O Banco do Brasil (BB) registrou forte queda no lucro. Segundo balanço divulgado nessa quarta-feira (13), o lucro líquido ajustado da instituição foi de R$ 3,4 bilhões no primeiro trimestre de 2026, recuo de 54% em relação ao mesmo período do ano passado. Além da piora nos resultados, o banco também reduziu a previsão de lucro para todo o ano de 2026.

A Provisão (reserva) para perdas foi de R$ 16,8 bilhões, alta de 46% em 12 meses; carteira total de crédito: R$ 1,3 trilhão, alta de 2,2% em um ano; crédito ao agro: R$ 418,4 bilhões; inadimplência do agro: 6,22%, aumento de 3,5 pontos percentuais em 12 meses; ROE (rentabilidade): 7,3%, queda de 9,4 pontos em 12 meses; lucro projetado para 2026: de R$ 18 bilhões a R$ 22 bilhões, contra previsão anterior de R$ 22 bilhões a R$ 26 bilhões.
Segundo o banco, a revisão considera:
- Agravamento do risco no agronegócio;
- Incertezas geopolíticas;
- Impactos sobre a economia;
- Piora nos indicadores macroeconômicos.
- Rentabilidade cai

Outro indicador que mostrou deterioração foi o retorno sobre patrimônio líquido (ROE), usado pelo mercado para medir a rentabilidade dos bancos. A taxa caiu de 16,7% para 7,3% em 12 meses.
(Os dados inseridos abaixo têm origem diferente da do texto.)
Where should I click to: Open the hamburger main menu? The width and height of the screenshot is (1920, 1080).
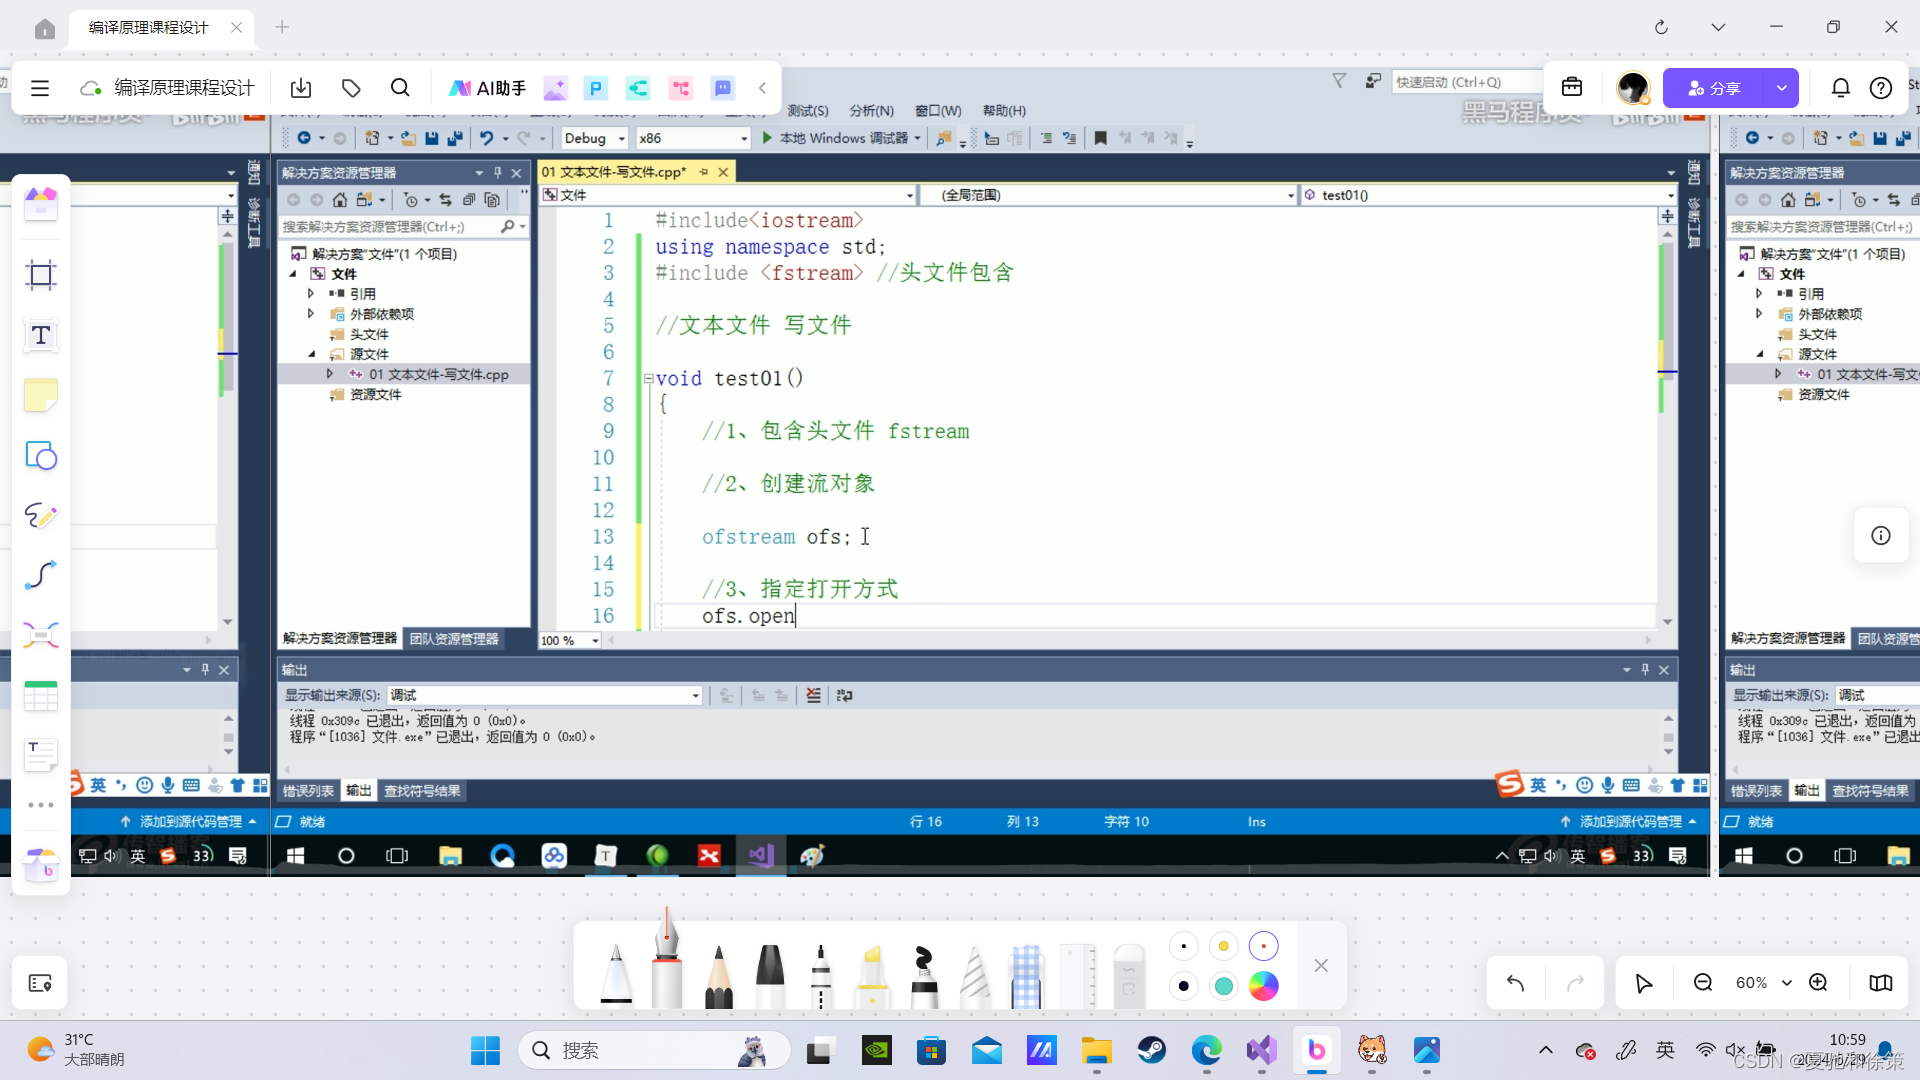[40, 88]
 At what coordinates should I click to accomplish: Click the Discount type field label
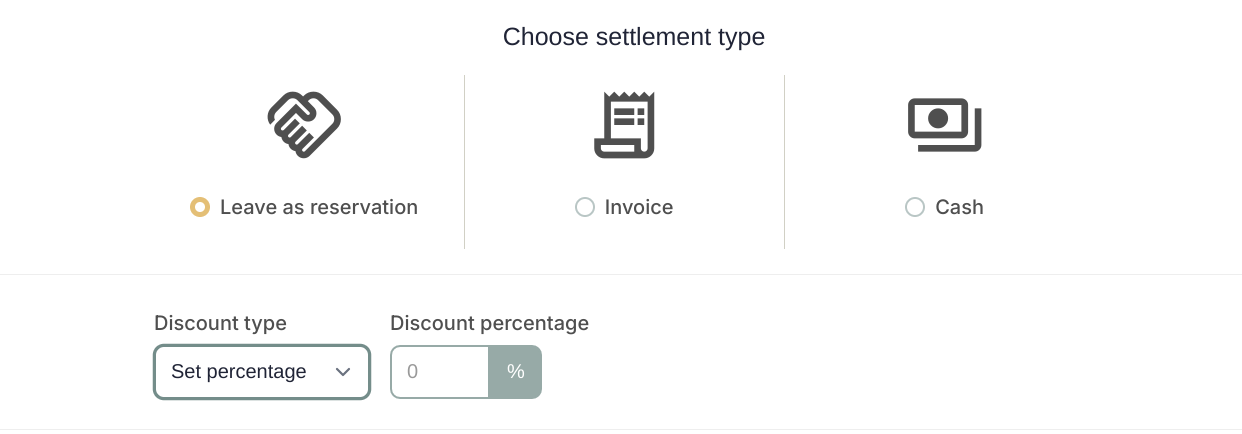click(x=220, y=323)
O resultado também ficou abaixo do registrado no último trimestre de 2025, quando o índice estava em 12,4%.
O principal problema enfrentado pelo banco está no crédito rural. Segundo o banco, o aumento dos atrasos de pagamento entre produtores rurais elevou fortemente o custo do crédito e obrigou a instituição a reservar mais recursos para possíveis inadimplências.
A chamada provisão para perdas, dinheiro separado pelo banco para cobrir empréstimos com risco de inadimplência, subiu para R$ 16,8 bilhões em relação ao primeiro trimestre de 2025.
Inadimplência em alta
O índice de inadimplência acima de 90 dias no agronegócio chegou a 6,22% da carteira rural, avanço de 3,5 pontos percentuais em um ano. A inadimplência geral do banco ficou em 5,05%.
O setor agropecuário enfrenta dificuldades desde a quebra da safra de soja em 2024. O cenário provocou aumento de recuperações judiciais entre produtores rurais ao longo de 2024 e 2025.
Para tentar reduzir os impactos da crise no campo, o banco afirmou ter reforçado mecanismos de cobrança e renegociação de dívidas. Uma das iniciativas foi o programa BB Regulariza Dívidas Agro.
Segundo a instituição:
- foram renegociados R$ 37,9 bilhões;
- mais de 73 mil operações foram repactuadas;
- cerca de 25,5 mil produtores rurais foram atendidos.
O banco também informou que ampliou o uso de garantias e aumentou ações judiciais para recuperação de crédito.
Os ativos totais do banco encerraram o trimestre em R$ 2,6 trilhões, enquanto o patrimônio líquido alcançou R$ 194,9 bilhões.